障がいのあるひとへの思い

先週、しあわせの村会議があり、出席してきました。

今年度に入って初めての会議だそうです。村のなかにある様々な施設から代表者が出席して交流、調整、情報交換などをする場です。しあわせの村205haのなかに38の施設があります。シルバーカレッジのほかに医療・福祉施設、宿泊施設、スポーツ施設などです。

私は村会議には初めての参加です。こうべ市民福祉振興協会会長からの依頼で「総合福祉ゾーン、しあわせの村における高齢者福祉 ―認知症予防、フレール予防の可能性―」という題で話題提供を行いました。しあわせの村のなかにあるこれら施設間の有機的な連携で高齢者福祉がより進むことを願うばかりです。
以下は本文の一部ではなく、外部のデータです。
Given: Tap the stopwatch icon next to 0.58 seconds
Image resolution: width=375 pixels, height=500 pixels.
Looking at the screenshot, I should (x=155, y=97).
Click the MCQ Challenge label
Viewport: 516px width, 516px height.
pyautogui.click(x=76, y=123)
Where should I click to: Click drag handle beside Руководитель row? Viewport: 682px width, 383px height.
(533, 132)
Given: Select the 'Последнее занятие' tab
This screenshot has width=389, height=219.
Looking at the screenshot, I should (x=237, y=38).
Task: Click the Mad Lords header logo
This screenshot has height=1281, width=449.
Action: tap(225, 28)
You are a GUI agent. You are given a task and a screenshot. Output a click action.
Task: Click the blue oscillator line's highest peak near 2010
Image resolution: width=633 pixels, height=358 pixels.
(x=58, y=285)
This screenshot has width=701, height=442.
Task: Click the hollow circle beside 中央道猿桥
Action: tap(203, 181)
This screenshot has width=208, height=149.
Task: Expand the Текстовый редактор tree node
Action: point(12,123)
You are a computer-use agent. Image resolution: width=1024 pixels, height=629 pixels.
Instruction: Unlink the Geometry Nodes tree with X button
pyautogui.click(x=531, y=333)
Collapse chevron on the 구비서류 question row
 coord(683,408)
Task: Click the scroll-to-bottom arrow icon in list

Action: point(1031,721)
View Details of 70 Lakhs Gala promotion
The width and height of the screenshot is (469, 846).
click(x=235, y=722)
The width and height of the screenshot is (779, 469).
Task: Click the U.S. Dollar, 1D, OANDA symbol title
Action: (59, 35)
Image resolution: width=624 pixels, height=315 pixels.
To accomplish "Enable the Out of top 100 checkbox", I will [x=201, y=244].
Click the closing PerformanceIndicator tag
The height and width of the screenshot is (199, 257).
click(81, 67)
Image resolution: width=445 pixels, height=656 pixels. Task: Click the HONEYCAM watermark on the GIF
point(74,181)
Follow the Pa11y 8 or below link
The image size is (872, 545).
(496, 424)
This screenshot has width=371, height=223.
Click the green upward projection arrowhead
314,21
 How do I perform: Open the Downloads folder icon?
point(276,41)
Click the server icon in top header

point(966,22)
この村会議で興味があったのは昨年設立されたこうべ動物共生センターの活動です。保護動物の譲渡事業や犬のしつけ方教室をしている施設です。またここではアニマルセラピーの研究も行っているそうです。アニマルセラピーは医療機関や介護施設、障がい者(児)の施設では歓迎されます。村の中にあるこういった施設でアニマルセラピーを実施すれば喜ばれること間違いないでしょう。

ペット動物で最近気づいたことですが、ウクライナから避難する人たちの多くがペットを連れて避難していたことです。ペットを連れた避難民は古くベトナムでも中東でもあまり目にしませんでした。3~4年前の北アフリカから地中海をわたってヨーロッパに避難する人たちもペットを連れてはいませんでした。ペットを連れての避難は、えさや排せつの問題、鳴き声などの騒音のトラブル、避難民のなかには一部動物嫌いの人もいます。これらを考えるとペットを連れての避難は大変です。しかしながらペットを残しての避難は即、残されたペットの死を意味します。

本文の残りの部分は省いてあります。